How to make picadillo
This picadillo recipe is simple and makes for a great flavorful yet easy meal.
The key to making a great picadillo is to layer your ingredients- adding them bit by bit to the pot, searing and sauteeing each to release its unique flavors before stewing.
The first step in this picadillo recipe is to sear your ground beef, making sure it allow it to brown. Scrape up all the delicious brown bits that might stick to the bottom of the pan. These add so much meaty flavor!
Next, add your chopped onions and sauté until translucent, then add the garlic, sofrito and spices, tomato paste olives and capers.
To these layered aromatics, you will add water to reach the top of the mixture, salt, a bay leaf, and your diced potatoes.
Bring it all to a boil, cover and simmer over the stove, or in the oven at 325 degrees Farenheit.
Serving picadillo
I always serve picadillo over fluffy white rice.
I love to pair it with some sliced ripe avocado.
It also goes great with a side of fried plantains- either sweet maduros, or savory tostones.
You can find my recipes for plantain tostones or breadfruit tostones below.

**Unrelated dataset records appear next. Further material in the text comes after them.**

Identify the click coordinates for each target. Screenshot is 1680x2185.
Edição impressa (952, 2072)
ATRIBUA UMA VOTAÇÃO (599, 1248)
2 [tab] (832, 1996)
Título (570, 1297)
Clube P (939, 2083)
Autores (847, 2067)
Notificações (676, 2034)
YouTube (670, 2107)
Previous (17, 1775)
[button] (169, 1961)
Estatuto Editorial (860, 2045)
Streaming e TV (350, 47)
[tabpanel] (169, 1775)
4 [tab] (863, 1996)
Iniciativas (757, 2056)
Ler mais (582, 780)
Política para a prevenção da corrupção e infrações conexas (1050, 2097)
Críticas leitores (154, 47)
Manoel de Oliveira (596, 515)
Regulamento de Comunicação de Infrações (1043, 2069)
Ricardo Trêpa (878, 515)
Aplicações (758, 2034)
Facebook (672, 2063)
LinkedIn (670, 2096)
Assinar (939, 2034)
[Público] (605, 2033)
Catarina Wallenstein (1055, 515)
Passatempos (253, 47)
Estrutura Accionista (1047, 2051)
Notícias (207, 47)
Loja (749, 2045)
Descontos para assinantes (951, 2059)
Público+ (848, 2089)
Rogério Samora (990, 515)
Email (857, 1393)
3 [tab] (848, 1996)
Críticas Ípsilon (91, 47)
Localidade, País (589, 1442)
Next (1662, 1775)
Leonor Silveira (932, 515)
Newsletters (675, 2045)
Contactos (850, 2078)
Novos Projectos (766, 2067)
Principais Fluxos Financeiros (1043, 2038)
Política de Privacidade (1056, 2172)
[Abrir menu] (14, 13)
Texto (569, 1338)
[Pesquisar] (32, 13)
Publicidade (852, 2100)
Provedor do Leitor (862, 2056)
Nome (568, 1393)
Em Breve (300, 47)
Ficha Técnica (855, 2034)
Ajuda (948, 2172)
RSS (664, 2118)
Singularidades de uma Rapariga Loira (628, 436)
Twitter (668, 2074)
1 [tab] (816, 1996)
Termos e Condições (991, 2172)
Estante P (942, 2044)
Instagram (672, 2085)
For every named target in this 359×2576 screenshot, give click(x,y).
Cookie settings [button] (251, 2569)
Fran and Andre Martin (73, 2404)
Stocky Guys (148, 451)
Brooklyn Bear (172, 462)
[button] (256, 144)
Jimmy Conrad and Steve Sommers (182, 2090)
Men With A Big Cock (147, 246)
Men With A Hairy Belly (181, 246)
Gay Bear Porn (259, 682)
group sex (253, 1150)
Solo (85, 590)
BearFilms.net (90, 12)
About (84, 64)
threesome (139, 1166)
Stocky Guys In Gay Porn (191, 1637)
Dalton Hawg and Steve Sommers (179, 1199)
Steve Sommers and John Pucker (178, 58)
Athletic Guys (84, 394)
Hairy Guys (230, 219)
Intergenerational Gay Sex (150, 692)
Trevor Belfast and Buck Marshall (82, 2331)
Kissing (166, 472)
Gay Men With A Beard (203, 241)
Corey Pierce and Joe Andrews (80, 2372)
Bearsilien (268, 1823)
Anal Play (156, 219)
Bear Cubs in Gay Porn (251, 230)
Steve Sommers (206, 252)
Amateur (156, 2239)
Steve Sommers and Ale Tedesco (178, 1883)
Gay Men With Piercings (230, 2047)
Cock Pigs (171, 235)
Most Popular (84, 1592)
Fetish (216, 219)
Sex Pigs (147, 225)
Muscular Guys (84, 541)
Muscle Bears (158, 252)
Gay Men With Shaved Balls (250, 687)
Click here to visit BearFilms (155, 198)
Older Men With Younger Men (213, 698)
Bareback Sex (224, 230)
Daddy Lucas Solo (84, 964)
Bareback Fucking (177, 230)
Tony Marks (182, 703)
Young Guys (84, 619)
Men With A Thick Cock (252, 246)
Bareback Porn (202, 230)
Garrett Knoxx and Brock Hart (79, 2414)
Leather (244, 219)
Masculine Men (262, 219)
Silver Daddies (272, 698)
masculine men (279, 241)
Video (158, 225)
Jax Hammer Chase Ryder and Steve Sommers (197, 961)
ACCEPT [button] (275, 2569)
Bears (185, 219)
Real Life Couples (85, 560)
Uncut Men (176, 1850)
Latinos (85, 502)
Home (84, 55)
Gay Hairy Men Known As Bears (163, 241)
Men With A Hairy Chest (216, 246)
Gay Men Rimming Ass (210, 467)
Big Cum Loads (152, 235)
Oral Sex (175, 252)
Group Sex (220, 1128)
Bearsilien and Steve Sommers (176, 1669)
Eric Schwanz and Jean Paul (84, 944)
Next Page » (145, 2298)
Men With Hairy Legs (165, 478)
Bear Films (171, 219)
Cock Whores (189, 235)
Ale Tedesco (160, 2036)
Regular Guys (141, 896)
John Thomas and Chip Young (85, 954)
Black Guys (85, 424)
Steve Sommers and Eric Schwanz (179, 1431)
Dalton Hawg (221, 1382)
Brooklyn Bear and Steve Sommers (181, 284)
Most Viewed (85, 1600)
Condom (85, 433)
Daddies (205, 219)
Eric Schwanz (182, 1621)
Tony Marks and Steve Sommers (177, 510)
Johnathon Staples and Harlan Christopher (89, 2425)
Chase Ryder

Make either one to round out this meal!
¡Buen Provecho! Enjoy!
Picadillo – Latin ground beef stew
Ingredients
- 1 TBS neutral oil vegetable, avocado etc
- 2 lbs ground beef or substitute chicken, turkey, pork or lamb
- 1 medium yellow onion chopped
- 4 cloves garlic minced
- 1/3 cup sofrito OR same amount mix of finely chopped sweet peppers and cilantro
- 1/3 cup stuffed manzanilla olives whole or chopped
- 1 TBS capers
- 4 TBS tomato paste
- 1 TBS sazon OR 1/2 TBS each of paprika and cumin
- 1 bay leaf
- 1 medium potato diced
- 2 tsp diamond kosher salt OR 1 tsp table salt
- 1/4 cup finely chopped cilantro optional, for garnish
Instructions
- Add oil to a large heavy bottom pot over medium-high heat.
- Once oil is hot, add ground meat. Break up meat into small pieces as it cooks, stirring occasionally. Cook until meat begins to brown, about 12- 15 minutes.
- Add chopped onions to the meat and lower heat to medium. Cook, stirring occasionally, until onions are translucent, about 5 minutes.
- Add minced garlic, sofrito or minced peppers and onions, as well as your spices. Mix into meat and cook for a few minutes until fragrant.
- Add tomato paste, olives and capers and sauté for an additional 3-4 minutes.
- Add enough water to reach the top of the meat mixture (approximately 3.5 to 4 cups), salt, bay leaf, and diced potatoes. Increase heat to high and bring to a boil.
- Once boiling, cover with lid and reduce heat to low. Simmer for at least 40 minutes and up to 1.5 hours. You can continue this simmering on the stive, or transfer to a hot oven at 325 degrees Fahrenheit and cook there.
- Once finished, taste and increase salt if necessary. You can add optional minced cilantro garnish.